Erwin de Kreuk
Data Platform MVP | Lead Data and AI |Public Speaker | InSpark | Innovate to Accelerate
Erwin de Kreuk is a passionate and very experienced Microsoft Solution Architect.
Working as a Principal Consultant/ Lead Data and AI for InSpark in the Netherlands. Speaking at different national and international data community events. He is been awarded as Data Platform MVP.
He is working in the world of data on the Microsoft Platform for last 14 years and the last 6 years he has shifted his focus to the Azure Platform.
Answering complex customer cases and technical issues are part of his day-to-day work. In addition to this work, he is a member of the Technology Board within InSpark and leads a team of highly experienced Data Expert in the field of Microsoft Data Platform.
He is eager in helping out customers in getting the most added value out of their complex Analytics environment with a strong focus on solutions in the Azure Cloud (Platform as a Service).

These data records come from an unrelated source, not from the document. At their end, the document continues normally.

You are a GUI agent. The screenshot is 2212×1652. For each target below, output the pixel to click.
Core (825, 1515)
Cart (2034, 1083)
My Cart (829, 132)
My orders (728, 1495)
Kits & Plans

As a Technology Board member, he is always investigating the latest (vs newest) possibilities/opportunities and sharing his enthusiasm among his colleagues, the community and customers. He is one of the main Stakeholders for the InSpark Solution (Managed) Oxygen, a Modern Data platform Estate as-a-service.
Area of Expertise
Securing Azure Synapse: Best Practices for Data Protection, Compliance, and Performance
Discover the essential steps to build a secure Azure Synapse Solution in today's data-driven world. This session provides comprehensive knowledge and practical guidance on implementing robust security measures, including the Cloud Adoption Framework (CAF), Well-Architected Framework (WAF), Data Exfiltration Protection, (Managed) Private Endpoints, and secure connections.
During this session, you will:
• Learn how to implement a secure and compliant Azure Synapse Solution within the Cloud Adoption Framework (CAF) and its core components.
• Delve into the five pillars of the Well-Architected Framework, understanding how to apply them to Azure Synapse Solution for enhanced security, reliability, performance, and cost optimization.
• Gain techniques to implement data exfiltration protection measures, including access controls, data classification, and auditing, safeguarding your sensitive data from unauthorized extraction.
• Discover the benefits of (Managed) Private Endpoints and learn how to establish secure connections between your Azure Synapse workspace and data sources.
• Learn various methods to secure connections, including Azure Virtual Network (VNet) service endpoints, Azure Private Link, and SSL/TLS encryption, necessary for a building a secure Azure Synapse Solution
• Experience a mix of slides, demos, and hands-on exercises throughout the session.
By the end of the session, you will have a solid understanding of how to build a secure Azure Synapse solution, integrating CAF, well-designed framework, data exfiltration protection, (managed) private endpoints, and secure connections. You will be equipped with actionable insights to ensure the security and compliance of your Azure Synapse workloads, effectively protecting your data.
Note: This session assumes a basic understanding of Azure Synapse Analytics and cloud services.
How to govern the Microsoft Intelligent Data Platform
So you have heard about the Microsoft Intelligent Data Platform, which includes Azure Synapse Analytics, Power BI, and Microsoft Purview and started making your first experiences with it?
Then it is time we talk about the importance of data governance, data classification, and data labeling to maintain data security and compliance.
In this full-day workshop, you will learn how protect your sensitive data in reports and dashboards using techniques like sensitivity labels in Azure Synapse Analytics or labels, policies, and rules in Power BI. We will also walk through the steps required to extend your Power BI Lineage with Lineage from your sources with the help of Purview and Synapse Analytics.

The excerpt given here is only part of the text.